Start of TASK INPUT

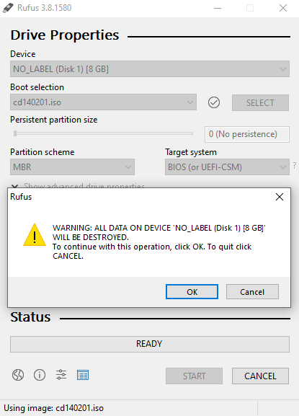The height and width of the screenshot is (416, 299).
Task: Expand Show advanced drive properties
Action: click(79, 185)
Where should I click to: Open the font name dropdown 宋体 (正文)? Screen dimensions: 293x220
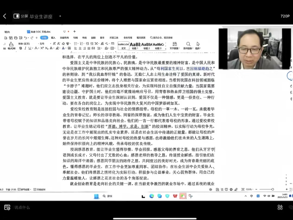tap(25, 43)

End of TASK INPUT

**WORK ORDER:**
Beginning with the line that holds "Where should I" and continuing to the end of the entries above, set down each line exactly, both ends included; include no pictures.

**ANSWER SPACE:**
Where should I click to: Open the font name dropdown 宋体 (正文)? Screen dimensions: 293x220
tap(25, 43)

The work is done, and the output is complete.